Fanfares, please. The Duchess of Cambridge has posed for her first Vogue cover. Inevitably, there are the charmless raspberries of criticism and comparison from those who feel qualified to judge these matters.
Kate has been likened to a smug, middle-class catalogue model in one photo in which she wears a £35 Petit Bateau Breton top and leans on a gate with a knowing smile, like a busy nursery-run mum pausing to count her blessings. But it’s “all a bit brochure”, apparently.
It’s all a bit snobby, unsisterly and downright mean, actually, although it’s hard not to smile at the suggestion that Kate is channelling Jane Seymour as Dr Quinn, Medicine Woman for the cover shot in a vintage fedora and Burberry suede trench coat, as she leans on another gate with the Norfolk prairie behind her. Meryl Streep in Out of Africa has also been mentioned.
But some comparisons are more unsettling, no matter how inevitable. In particular, the compare-and-contrast analysis with Princess Diana’s 1991 Vogue cover by Patrick Demarchelier, all cropped pixie hair and arty black roll-neck, transforming her from Sloane Ranger to fashion princess. Where, commentators demand, is our new style queen?
Comparisons between family members are rarely helpful, yet parents fall into the trap, often with the best of intentions, wanting each child to feel special. Two daughters might be defined at an early age as “the clever one” and “the pretty one”, although neither is ugly or stupid. The result of making such contrasts may be that the so-called clever one forever feels disappointed in her appearance, while the so-called pretty one gives up any pretensions to academic success. Self-fulfilling prophecies.
Kate has clearly tried to avoid comparisons with her mother-in-law. She’s not dripping with diamonds as Diana was for her first Vogue cover in 1981. She offers no arch poses and there appears to be no airbrushing, with one smiley photo showing fine eye crinkles.

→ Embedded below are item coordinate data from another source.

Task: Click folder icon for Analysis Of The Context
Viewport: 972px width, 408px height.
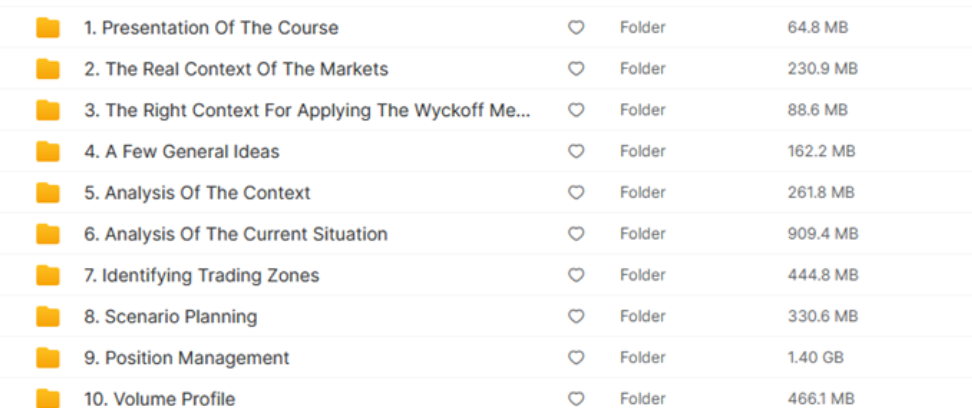Action: tap(47, 193)
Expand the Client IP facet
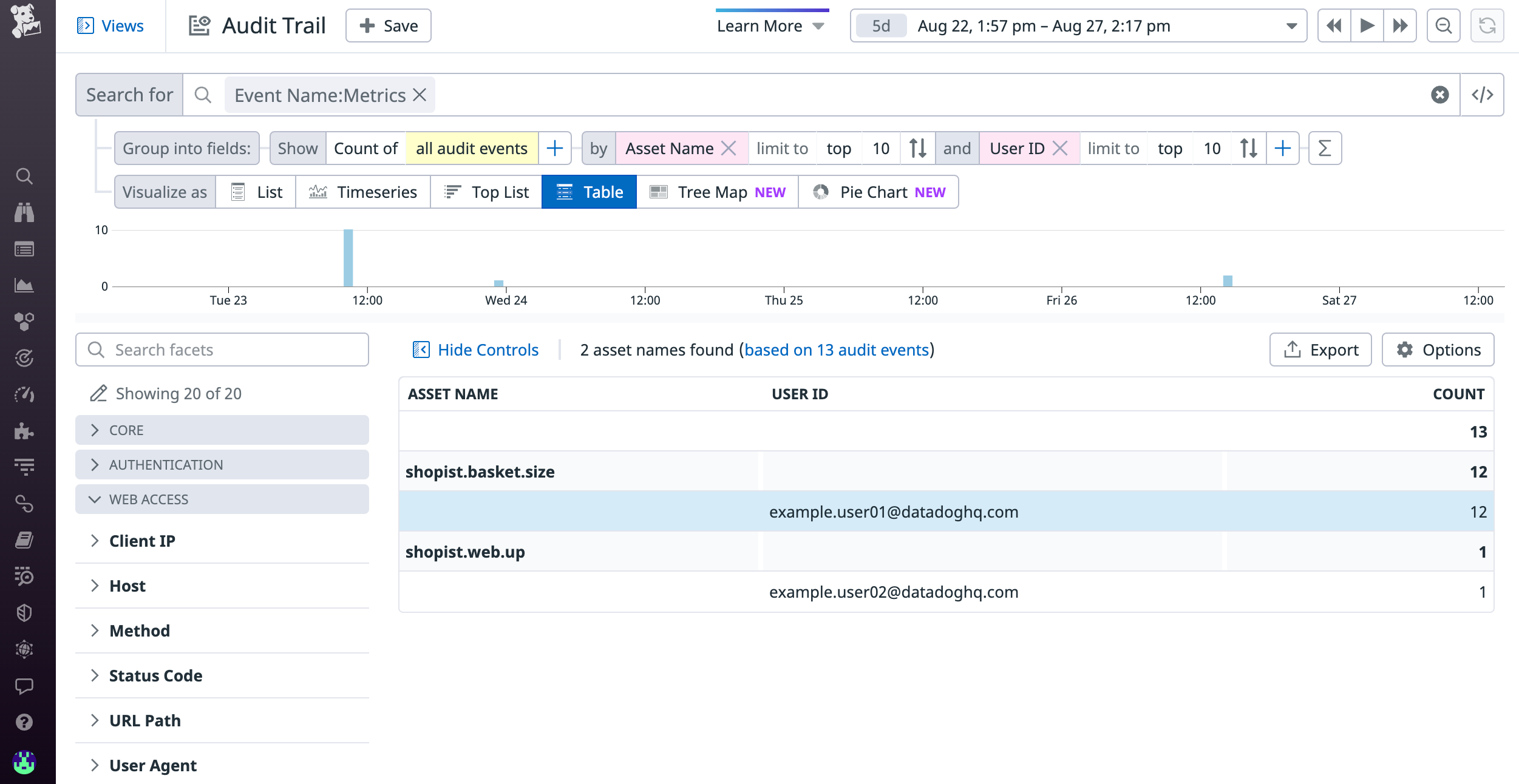The width and height of the screenshot is (1519, 784). 142,541
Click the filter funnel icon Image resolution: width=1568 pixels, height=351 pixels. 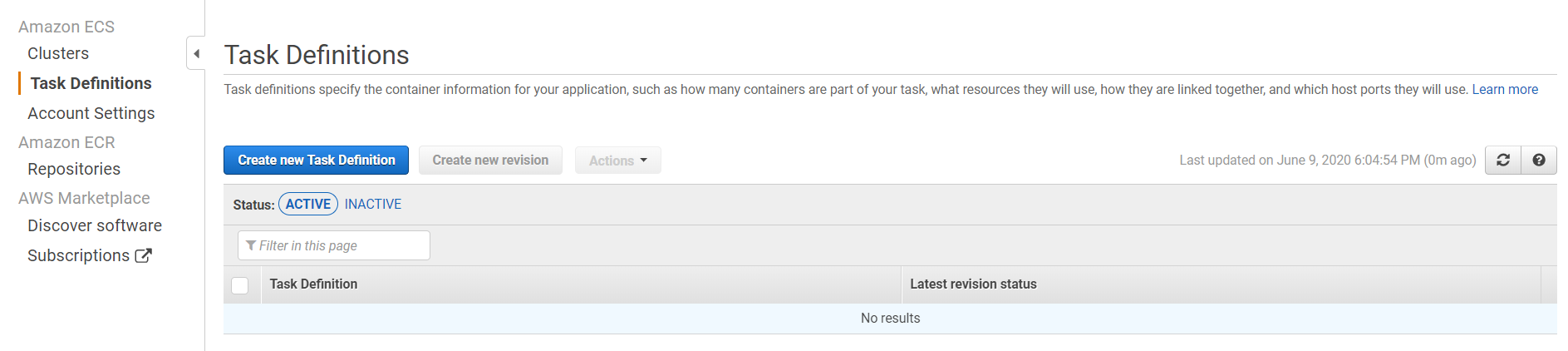pyautogui.click(x=251, y=245)
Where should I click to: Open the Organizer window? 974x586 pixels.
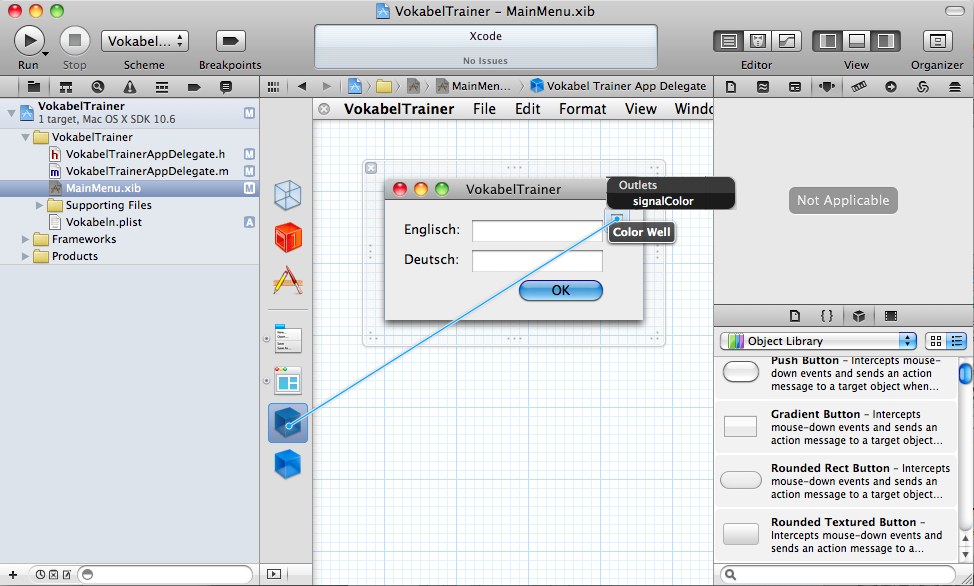point(937,41)
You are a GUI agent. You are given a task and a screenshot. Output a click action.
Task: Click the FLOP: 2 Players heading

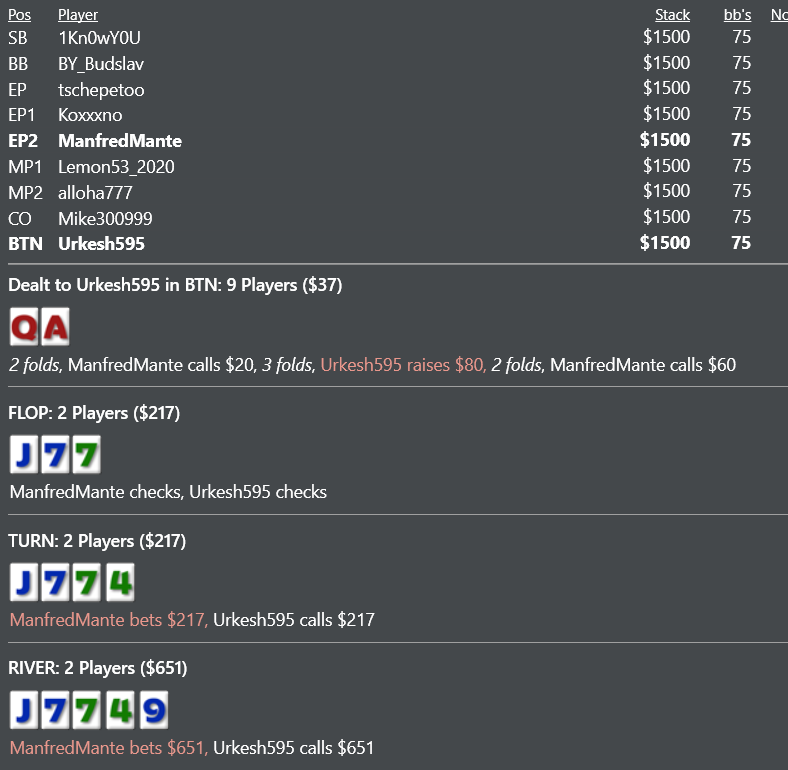[94, 413]
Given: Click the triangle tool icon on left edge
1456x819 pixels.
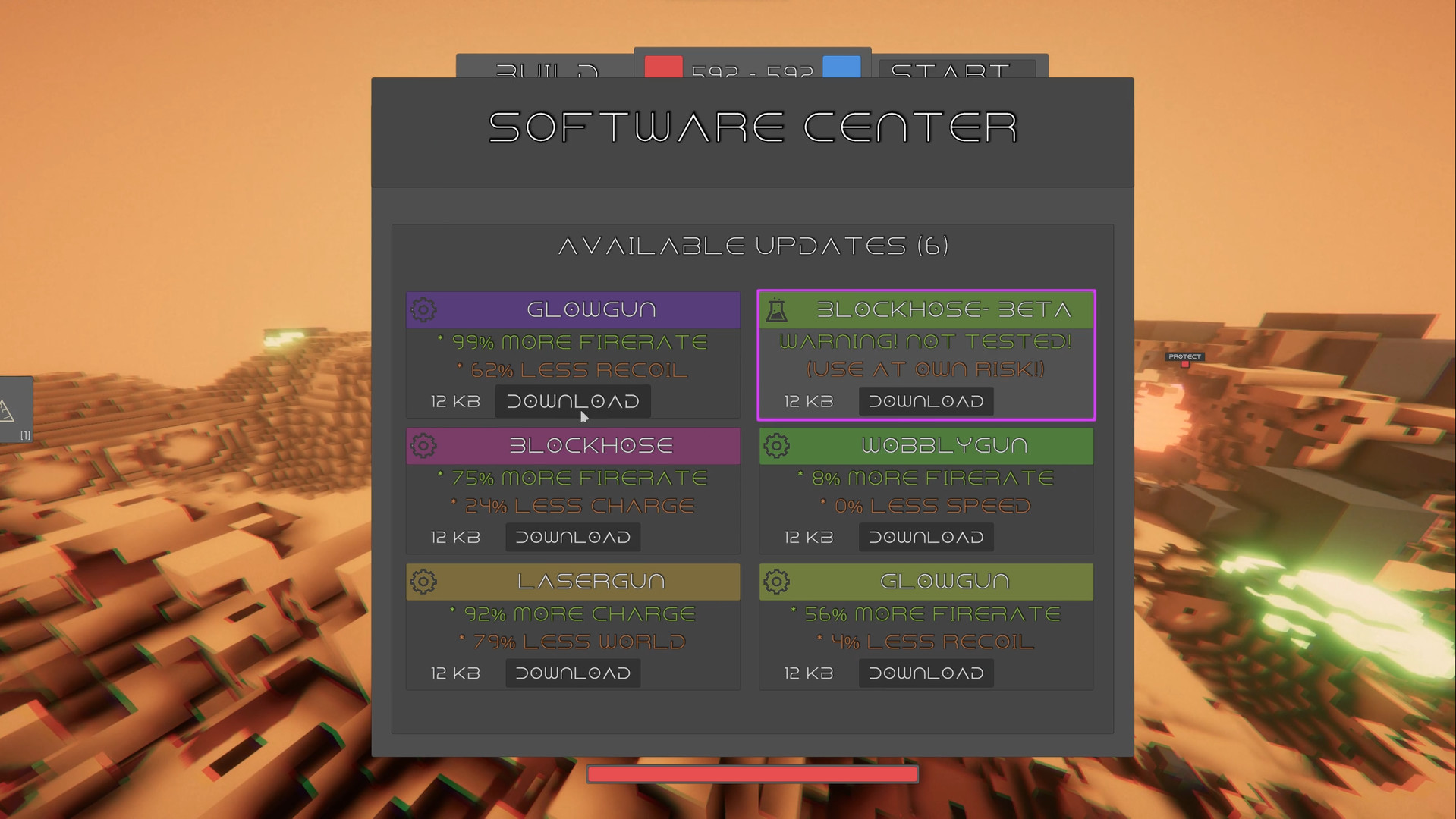Looking at the screenshot, I should [x=8, y=412].
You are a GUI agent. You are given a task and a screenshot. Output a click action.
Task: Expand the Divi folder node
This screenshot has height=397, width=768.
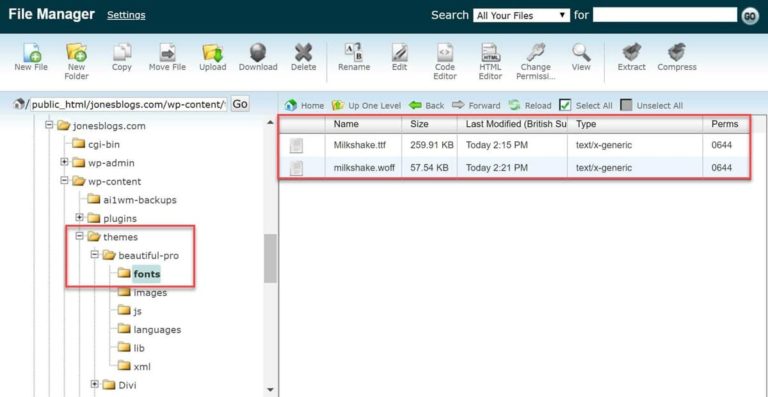click(95, 385)
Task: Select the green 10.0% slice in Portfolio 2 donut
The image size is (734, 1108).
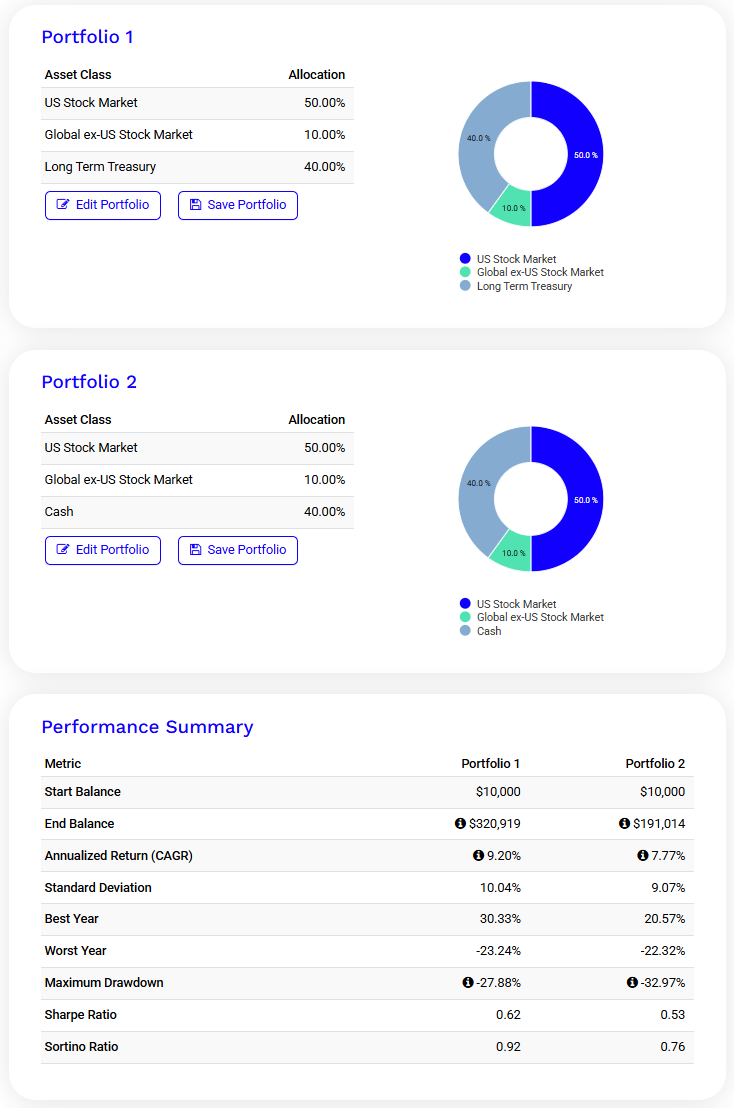Action: [512, 554]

The photographs, by Josh Olins, are a collaboration with the National Portrait Gallery, of which Kate is patron. Yet they were also taken for the 100th anniversary Vogue cover, an indication of the style icon that she already is, and how much more will be expected of her in the future.
There will be other Kate + Vogue cover shoots, no doubt, which will do the important job of raising the profile of British fashion across the world, just as Diana’s did. But let’s avoid the comparisons. Kate sets her own agenda and style trends. She is her own Medicine Woman.